── SUPPLIED RECORDS

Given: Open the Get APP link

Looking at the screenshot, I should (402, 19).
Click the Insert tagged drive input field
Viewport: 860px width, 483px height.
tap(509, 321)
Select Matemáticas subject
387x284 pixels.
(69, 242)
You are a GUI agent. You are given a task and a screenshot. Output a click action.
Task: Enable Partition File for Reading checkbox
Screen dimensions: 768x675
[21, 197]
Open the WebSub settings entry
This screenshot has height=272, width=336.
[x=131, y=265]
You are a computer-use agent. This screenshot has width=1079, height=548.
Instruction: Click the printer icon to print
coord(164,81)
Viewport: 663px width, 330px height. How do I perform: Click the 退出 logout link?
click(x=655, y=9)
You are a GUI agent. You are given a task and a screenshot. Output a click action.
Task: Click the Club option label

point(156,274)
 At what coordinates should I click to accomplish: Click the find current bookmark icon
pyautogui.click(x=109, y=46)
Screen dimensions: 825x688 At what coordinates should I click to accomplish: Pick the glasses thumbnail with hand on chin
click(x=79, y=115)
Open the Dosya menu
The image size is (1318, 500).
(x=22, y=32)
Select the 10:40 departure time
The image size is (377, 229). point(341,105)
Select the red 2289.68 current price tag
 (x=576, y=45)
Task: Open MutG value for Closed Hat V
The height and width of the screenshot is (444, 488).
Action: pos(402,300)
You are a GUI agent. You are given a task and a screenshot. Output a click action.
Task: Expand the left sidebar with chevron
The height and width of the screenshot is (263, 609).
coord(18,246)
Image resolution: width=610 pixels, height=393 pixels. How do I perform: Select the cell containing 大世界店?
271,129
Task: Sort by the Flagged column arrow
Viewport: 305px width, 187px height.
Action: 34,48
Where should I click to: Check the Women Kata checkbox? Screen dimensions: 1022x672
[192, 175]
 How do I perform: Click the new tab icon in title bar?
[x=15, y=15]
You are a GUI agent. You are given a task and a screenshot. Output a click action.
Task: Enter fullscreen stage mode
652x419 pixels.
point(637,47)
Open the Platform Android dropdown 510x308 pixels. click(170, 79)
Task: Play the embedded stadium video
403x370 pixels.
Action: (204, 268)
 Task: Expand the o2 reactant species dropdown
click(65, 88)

────

__AIM OF THE TASK__. Whatever appears in the lines above should be copied exactly.

__OUTPUT OF THE TASK__.
Given: Open the Get APP link

Looking at the screenshot, I should (402, 19).
Click the Insert tagged drive input field
Viewport: 860px width, 483px height.
tap(509, 321)
Select Matemáticas subject
387x284 pixels.
(69, 242)
You are a GUI agent. You are given a task and a screenshot. Output a click action.
Task: Enable Partition File for Reading checkbox
Screen dimensions: 768x675
[21, 197]
Open the WebSub settings entry
This screenshot has height=272, width=336.
[x=131, y=265]
You are a computer-use agent. This screenshot has width=1079, height=548.
Instruction: Click the printer icon to print
coord(164,81)
Viewport: 663px width, 330px height. How do I perform: Click the 退出 logout link?
click(x=655, y=9)
You are a GUI agent. You are given a task and a screenshot. Output a click action.
Task: Click the Club option label

point(156,274)
 At what coordinates should I click to accomplish: Click the find current bookmark icon
pyautogui.click(x=109, y=46)
Screen dimensions: 825x688 At what coordinates should I click to accomplish: Pick the glasses thumbnail with hand on chin
click(x=79, y=115)
Open the Dosya menu
The image size is (1318, 500).
(x=22, y=32)
Select the 10:40 departure time
The image size is (377, 229). point(341,105)
Select the red 2289.68 current price tag
 (x=576, y=45)
Task: Open MutG value for Closed Hat V
The height and width of the screenshot is (444, 488).
Action: pos(402,300)
You are a GUI agent. You are given a task and a screenshot. Output a click action.
Task: Expand the left sidebar with chevron
The height and width of the screenshot is (263, 609).
coord(18,246)
Image resolution: width=610 pixels, height=393 pixels. How do I perform: Select the cell containing 大世界店?
271,129
Task: Sort by the Flagged column arrow
Viewport: 305px width, 187px height.
Action: 34,48
Where should I click to: Check the Women Kata checkbox? Screen dimensions: 1022x672
[192, 175]
 How do I perform: Click the new tab icon in title bar?
[x=15, y=15]
You are a GUI agent. You are given a task and a screenshot. Output a click action.
Task: Enter fullscreen stage mode
652x419 pixels.
point(637,47)
Open the Platform Android dropdown 510x308 pixels. click(170, 79)
Task: Play the embedded stadium video
403x370 pixels.
Action: (204, 268)
 Task: Expand the o2 reactant species dropdown
click(65, 88)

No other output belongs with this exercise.